Researchers Develop Technique to Identify Anonymous E-Mail Authors
Led by Prof. Benjamin Fung, the team developed a method based on pattern identification techniques used in speech recognition and data mining. The first step involves analyzing a suspect's e-mails by identifying patterns in other messages that he or she has sent. Once these patterns are identified, investigators can filter any trends that appear in e-mails sent by other suspects.
The leftover patterns are then scrutinized more closely, with special attention paid to something known as a 'write-print' -- a collection of characteristics that effectively amount to a kind of digital fingerprint. "Let's say the anonymous email contains typos or grammatical mistakes, or is written entirely in lowercase letters," Fung explained. "We use those special characteristics to create a write-print. Using this method, we can even determine with a high degree of accuracy who wrote a given email, and infer the gender, nationality and education level of the author."

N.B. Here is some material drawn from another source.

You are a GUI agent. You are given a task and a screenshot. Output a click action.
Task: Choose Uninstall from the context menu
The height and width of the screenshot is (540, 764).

Incredibly enough, the researchers found they could identify suspects with about 80 to 90-percent accuracy. According to Fung, this kind of accuracy implies that the method could have very real-world applications. "Our technique was designed to provide credible evidence that can be presented in a court of law," Fung said. "For evidence to be admissible, investigators need to explain how they have reached their conclusions. Our method allows them to do this."